# PROBLEM TO SOLVE:
No pictures go in the copy; retype exactly the lines from the one with "Task: Launch Control Panel from the desktop" through the last line of the records.

─── DATA PROVIDED

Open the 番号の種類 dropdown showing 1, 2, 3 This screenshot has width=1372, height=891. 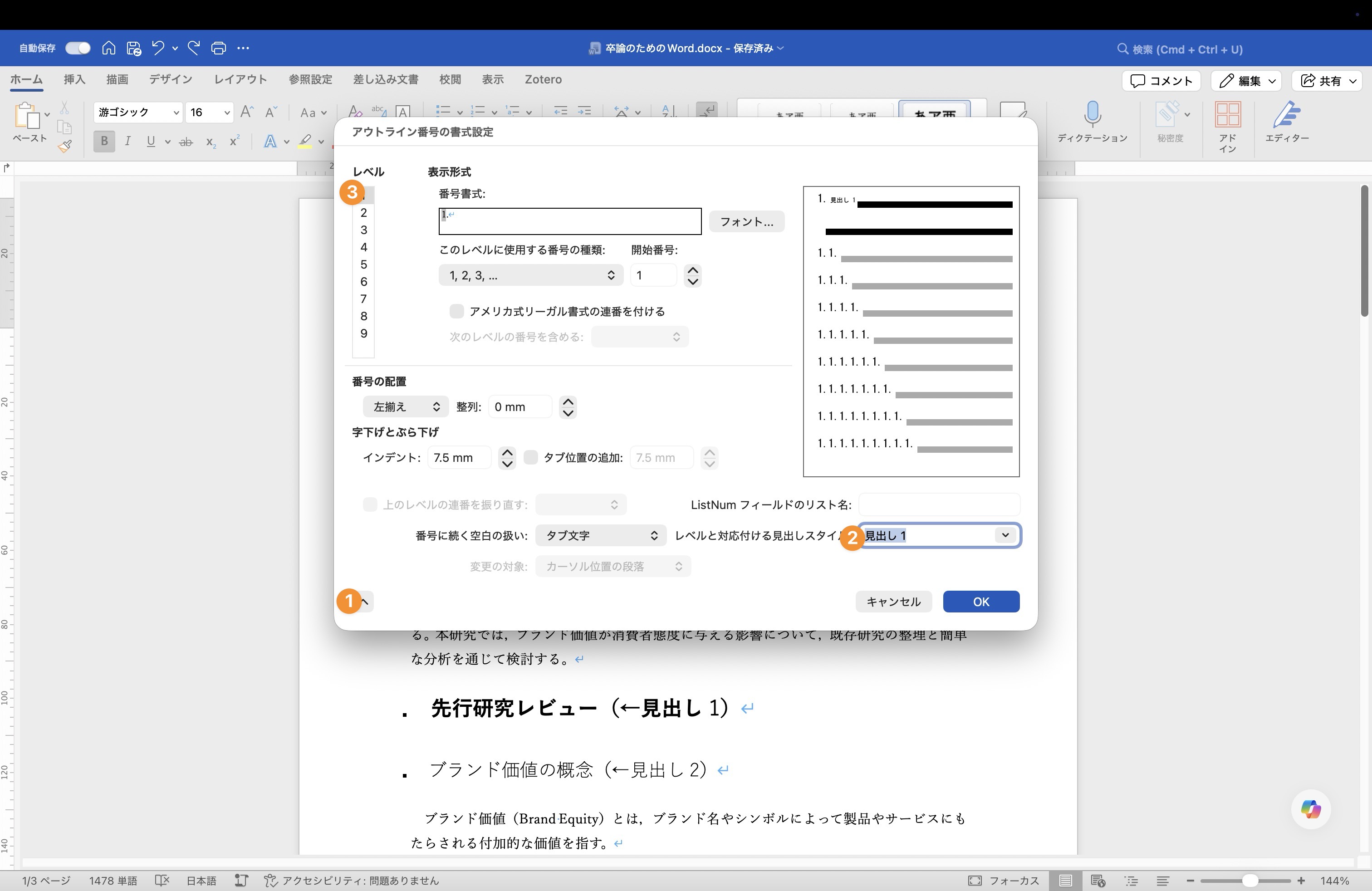click(530, 275)
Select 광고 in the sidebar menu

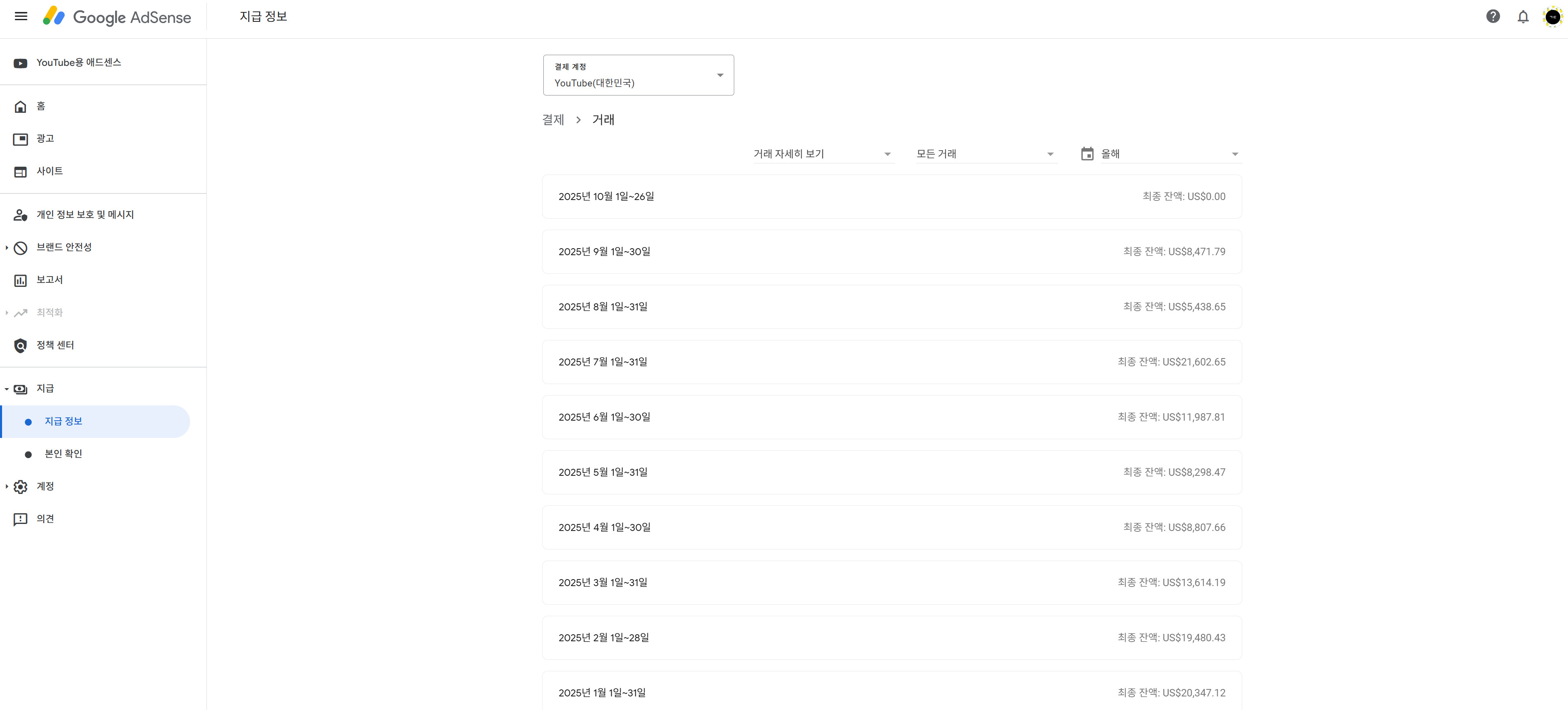tap(45, 139)
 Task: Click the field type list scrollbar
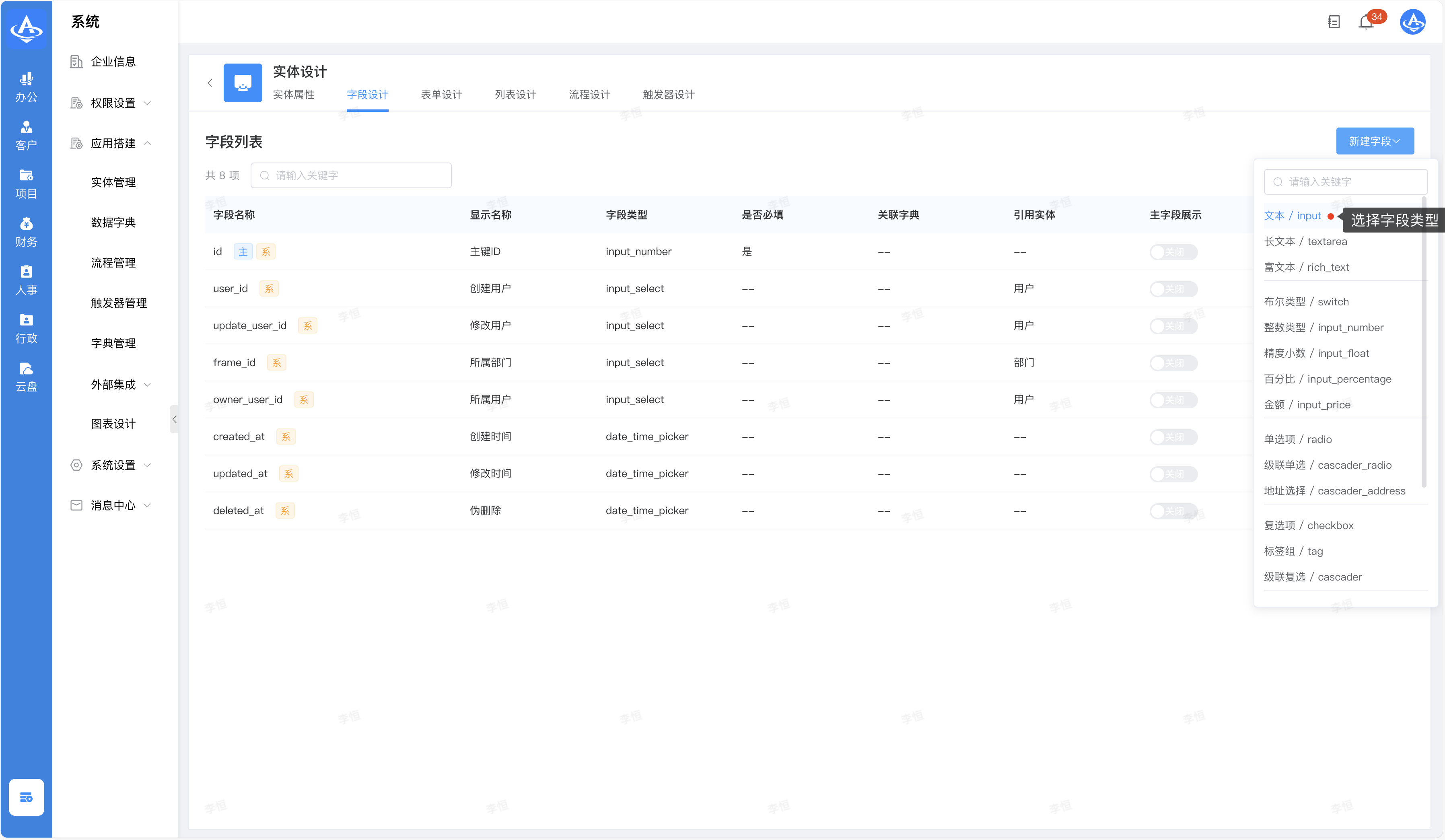pos(1424,344)
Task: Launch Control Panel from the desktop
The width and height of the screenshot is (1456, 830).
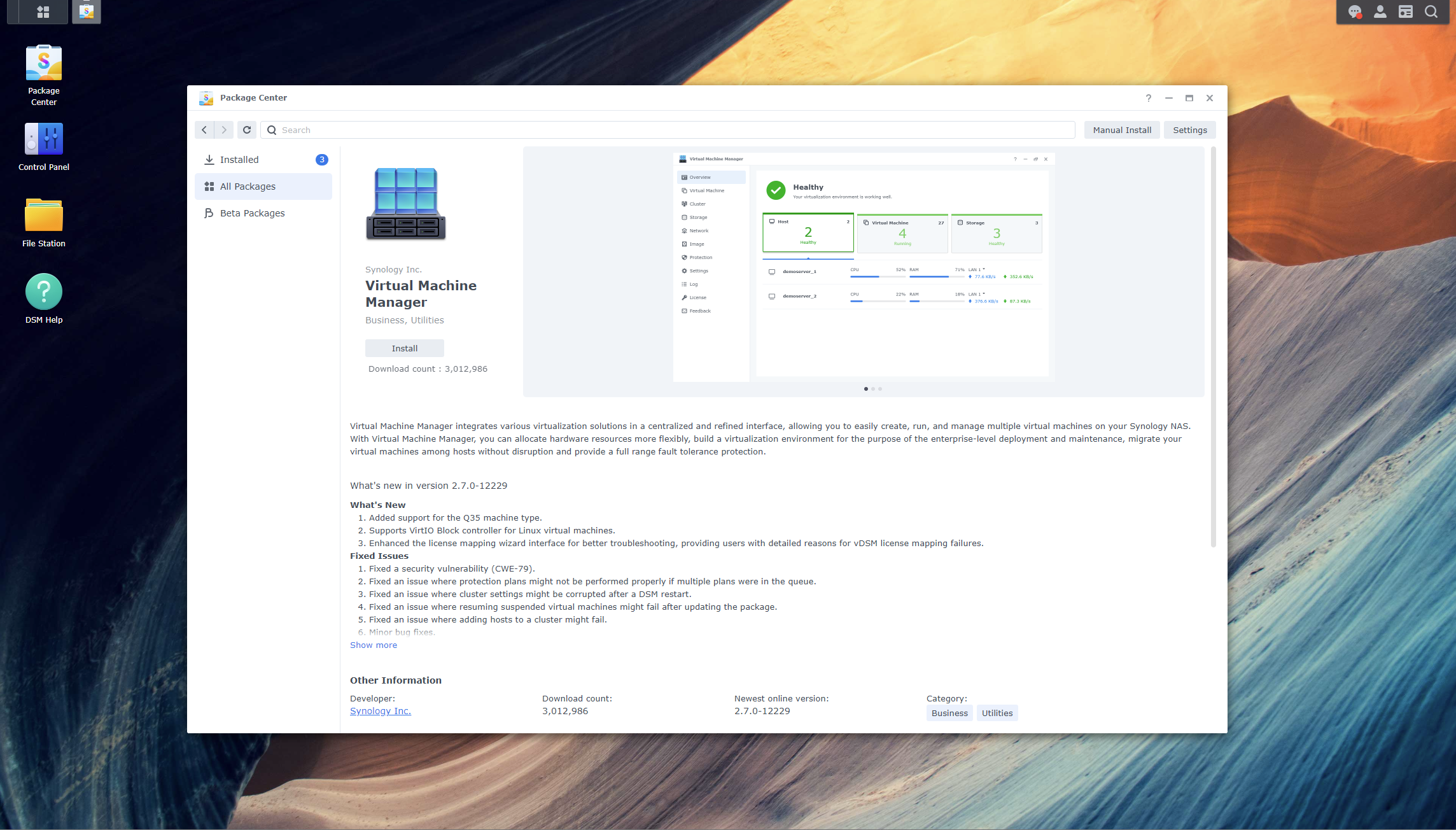Action: coord(43,147)
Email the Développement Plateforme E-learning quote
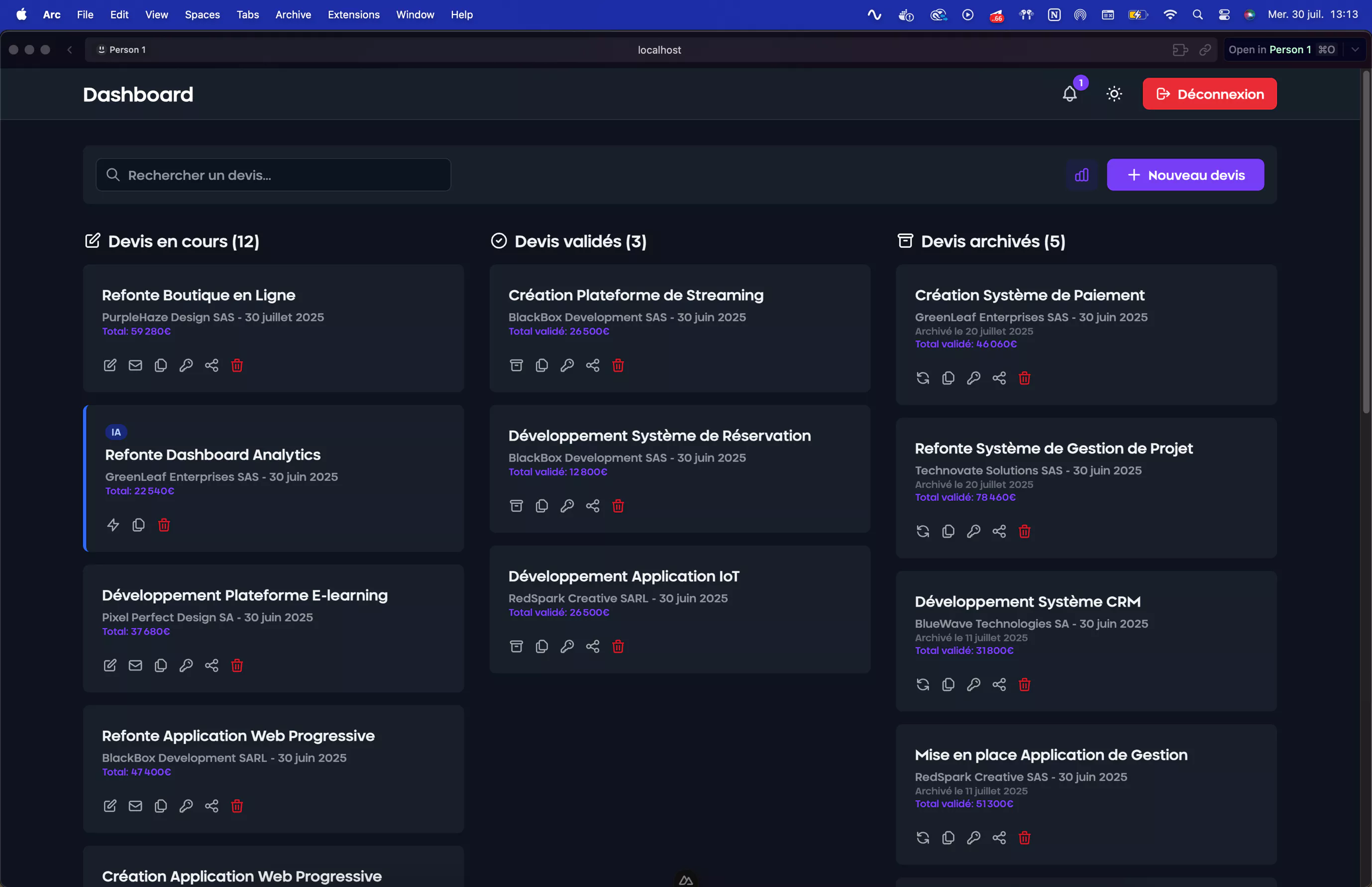Screen dimensions: 1372x887 tap(135, 665)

──────

# PROBLEM SOLUTION:
Task: Launch Control Panel from the desktop
The width and height of the screenshot is (1456, 830).
Action: coord(43,147)
Email the Développement Plateforme E-learning quote
Screen dimensions: 1372x887 tap(135, 665)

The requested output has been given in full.